Low Resourced Machine Translation via Morpho-syntactic Modeling: The Case of Dialectal Arabic
This work addresses the problem of dialect-to-dialect translation for Arabic speakers, which is important due to wide usage and variation, but it is incremental as it builds on existing techniques with specific adaptations.
The paper tackles machine translation between Arabic dialects, a low-resource task, by leveraging morpho-syntactic modeling and external resources, achieving a BLEU score improvement from 14.6 to 17.5 compared to a baseline using only parallel data.

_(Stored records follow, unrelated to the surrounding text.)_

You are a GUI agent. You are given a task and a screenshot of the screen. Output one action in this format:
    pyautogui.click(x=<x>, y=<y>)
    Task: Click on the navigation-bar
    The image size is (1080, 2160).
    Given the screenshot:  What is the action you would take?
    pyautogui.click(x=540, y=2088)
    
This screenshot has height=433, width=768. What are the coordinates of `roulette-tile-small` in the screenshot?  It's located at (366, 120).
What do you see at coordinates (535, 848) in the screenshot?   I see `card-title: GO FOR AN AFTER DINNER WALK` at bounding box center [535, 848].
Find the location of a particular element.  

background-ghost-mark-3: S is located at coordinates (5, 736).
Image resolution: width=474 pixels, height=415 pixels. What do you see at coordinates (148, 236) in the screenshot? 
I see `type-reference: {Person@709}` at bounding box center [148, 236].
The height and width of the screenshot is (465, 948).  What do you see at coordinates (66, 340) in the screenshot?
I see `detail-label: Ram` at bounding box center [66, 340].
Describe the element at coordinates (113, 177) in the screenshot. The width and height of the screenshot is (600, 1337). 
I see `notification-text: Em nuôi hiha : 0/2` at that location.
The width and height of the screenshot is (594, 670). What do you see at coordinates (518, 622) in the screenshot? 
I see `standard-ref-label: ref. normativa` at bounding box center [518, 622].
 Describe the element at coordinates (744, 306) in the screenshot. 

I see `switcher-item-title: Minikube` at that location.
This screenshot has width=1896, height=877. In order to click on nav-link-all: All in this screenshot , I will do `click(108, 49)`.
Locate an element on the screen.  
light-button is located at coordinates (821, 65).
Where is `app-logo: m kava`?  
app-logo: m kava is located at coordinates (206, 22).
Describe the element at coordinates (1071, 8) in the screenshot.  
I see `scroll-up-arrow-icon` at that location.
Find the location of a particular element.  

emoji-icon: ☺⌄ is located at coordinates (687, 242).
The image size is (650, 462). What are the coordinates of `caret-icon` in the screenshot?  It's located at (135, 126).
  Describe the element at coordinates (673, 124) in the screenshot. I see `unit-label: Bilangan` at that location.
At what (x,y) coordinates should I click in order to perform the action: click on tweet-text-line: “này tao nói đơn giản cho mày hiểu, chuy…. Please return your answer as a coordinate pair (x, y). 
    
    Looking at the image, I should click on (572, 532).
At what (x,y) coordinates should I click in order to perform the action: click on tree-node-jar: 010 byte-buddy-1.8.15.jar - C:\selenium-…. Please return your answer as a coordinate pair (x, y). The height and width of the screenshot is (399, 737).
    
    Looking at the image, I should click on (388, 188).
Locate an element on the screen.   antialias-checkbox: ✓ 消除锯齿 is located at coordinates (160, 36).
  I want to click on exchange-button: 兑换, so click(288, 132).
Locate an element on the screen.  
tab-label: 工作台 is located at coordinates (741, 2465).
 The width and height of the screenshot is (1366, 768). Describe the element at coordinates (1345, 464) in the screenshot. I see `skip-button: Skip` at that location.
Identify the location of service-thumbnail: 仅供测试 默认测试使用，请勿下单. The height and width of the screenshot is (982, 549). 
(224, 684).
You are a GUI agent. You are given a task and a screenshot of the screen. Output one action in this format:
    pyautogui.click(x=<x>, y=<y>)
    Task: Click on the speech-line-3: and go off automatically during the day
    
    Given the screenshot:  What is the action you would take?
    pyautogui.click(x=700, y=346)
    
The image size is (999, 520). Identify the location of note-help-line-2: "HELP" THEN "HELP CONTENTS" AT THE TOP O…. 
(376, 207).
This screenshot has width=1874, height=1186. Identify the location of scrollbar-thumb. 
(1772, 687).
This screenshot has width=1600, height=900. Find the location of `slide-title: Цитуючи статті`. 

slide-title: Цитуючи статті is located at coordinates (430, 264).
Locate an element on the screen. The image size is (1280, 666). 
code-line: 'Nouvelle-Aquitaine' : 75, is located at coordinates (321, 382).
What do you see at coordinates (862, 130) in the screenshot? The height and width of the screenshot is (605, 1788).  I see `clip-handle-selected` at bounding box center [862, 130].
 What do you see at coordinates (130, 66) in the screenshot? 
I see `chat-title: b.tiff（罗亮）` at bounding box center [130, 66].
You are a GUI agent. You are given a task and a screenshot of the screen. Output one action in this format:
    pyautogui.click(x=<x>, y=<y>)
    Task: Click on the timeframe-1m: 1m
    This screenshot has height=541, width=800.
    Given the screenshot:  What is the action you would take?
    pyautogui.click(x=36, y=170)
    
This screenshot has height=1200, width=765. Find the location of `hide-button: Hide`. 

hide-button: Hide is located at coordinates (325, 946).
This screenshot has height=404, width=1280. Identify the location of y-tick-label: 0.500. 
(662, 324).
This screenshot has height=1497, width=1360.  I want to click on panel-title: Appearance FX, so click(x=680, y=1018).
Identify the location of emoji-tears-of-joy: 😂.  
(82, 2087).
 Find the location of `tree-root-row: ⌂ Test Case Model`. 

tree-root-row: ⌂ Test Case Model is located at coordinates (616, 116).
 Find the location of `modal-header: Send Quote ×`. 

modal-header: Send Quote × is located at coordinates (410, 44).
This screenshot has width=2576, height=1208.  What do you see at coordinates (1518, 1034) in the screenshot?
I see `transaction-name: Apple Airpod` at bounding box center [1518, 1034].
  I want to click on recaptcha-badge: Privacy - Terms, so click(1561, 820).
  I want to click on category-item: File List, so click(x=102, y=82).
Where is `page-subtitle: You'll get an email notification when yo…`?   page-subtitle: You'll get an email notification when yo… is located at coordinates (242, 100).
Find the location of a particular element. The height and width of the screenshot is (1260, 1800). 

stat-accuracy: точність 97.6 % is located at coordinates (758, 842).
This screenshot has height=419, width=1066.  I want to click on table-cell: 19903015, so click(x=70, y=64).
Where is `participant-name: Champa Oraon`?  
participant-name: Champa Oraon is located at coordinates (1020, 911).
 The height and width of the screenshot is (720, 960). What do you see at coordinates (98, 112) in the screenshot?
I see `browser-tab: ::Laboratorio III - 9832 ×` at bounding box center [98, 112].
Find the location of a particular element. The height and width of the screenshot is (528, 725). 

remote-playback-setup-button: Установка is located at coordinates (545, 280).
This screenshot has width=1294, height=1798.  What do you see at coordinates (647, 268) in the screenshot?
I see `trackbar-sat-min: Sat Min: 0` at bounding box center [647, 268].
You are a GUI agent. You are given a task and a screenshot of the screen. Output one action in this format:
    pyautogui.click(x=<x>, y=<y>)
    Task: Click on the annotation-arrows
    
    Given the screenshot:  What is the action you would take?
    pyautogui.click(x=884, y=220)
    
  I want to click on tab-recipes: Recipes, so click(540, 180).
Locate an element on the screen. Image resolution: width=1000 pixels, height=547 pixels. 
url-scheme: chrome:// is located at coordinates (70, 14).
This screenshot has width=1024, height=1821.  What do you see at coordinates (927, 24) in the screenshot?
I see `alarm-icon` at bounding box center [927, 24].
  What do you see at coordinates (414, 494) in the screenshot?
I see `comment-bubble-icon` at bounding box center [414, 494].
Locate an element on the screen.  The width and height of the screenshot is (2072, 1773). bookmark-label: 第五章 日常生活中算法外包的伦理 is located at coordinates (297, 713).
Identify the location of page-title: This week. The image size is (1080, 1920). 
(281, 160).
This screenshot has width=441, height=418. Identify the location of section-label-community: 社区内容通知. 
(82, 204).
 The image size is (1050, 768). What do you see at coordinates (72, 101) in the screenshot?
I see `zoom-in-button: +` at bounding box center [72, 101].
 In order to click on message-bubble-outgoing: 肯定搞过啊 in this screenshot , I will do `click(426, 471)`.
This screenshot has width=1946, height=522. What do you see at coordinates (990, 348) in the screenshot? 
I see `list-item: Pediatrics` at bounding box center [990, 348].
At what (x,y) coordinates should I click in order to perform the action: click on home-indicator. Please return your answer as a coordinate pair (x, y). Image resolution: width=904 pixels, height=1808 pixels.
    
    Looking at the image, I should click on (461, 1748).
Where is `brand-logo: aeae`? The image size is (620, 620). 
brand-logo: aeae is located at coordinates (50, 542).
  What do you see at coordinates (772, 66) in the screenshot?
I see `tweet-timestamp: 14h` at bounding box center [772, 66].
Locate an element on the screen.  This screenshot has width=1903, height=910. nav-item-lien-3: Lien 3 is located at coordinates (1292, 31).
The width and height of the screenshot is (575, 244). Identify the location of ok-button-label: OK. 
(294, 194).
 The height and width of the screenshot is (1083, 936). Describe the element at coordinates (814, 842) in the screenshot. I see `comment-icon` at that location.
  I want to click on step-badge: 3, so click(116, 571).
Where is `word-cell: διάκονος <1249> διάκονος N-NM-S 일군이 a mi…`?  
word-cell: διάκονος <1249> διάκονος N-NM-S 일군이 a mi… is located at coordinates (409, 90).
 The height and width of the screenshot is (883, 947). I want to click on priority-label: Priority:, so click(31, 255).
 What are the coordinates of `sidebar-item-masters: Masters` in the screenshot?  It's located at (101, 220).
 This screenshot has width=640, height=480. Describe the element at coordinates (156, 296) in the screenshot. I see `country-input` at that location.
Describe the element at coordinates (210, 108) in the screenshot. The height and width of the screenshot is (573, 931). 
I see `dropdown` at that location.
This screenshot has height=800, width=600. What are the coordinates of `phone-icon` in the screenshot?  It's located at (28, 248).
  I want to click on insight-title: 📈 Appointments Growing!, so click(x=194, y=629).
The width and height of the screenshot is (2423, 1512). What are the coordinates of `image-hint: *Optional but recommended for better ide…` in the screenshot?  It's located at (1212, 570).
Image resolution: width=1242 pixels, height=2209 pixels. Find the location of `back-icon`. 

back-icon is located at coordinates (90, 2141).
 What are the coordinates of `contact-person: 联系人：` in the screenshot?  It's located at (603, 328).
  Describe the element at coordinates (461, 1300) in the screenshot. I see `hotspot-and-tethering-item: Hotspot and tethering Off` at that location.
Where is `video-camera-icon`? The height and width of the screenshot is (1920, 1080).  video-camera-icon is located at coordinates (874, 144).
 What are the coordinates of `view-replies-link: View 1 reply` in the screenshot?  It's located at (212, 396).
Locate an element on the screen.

We present the second ever evaluated Arabic dialect-to-dialect machine translation effort, and the first to leverage external resources beyond a small parallel corpus. The subject has not previously received serious attention due to lack of naturally occurring parallel data; yet its importance is evidenced by dialectal Arabic's wide usage and breadth of inter-dialect variation, comparable to that of Romance languages. Our results suggest that modeling morphology and syntax significantly improves dialect-to-dialect translation, though optimizing such data-sparse models requires consideration of the linguistic differences between dialects and the nature of available data and resources. On a single-reference blind test set where untranslated input scores 6.5 BLEU and a model trained only on parallel data reaches 14.6, pivot techniques and morphosyntactic modeling significantly improve performance to 17.5.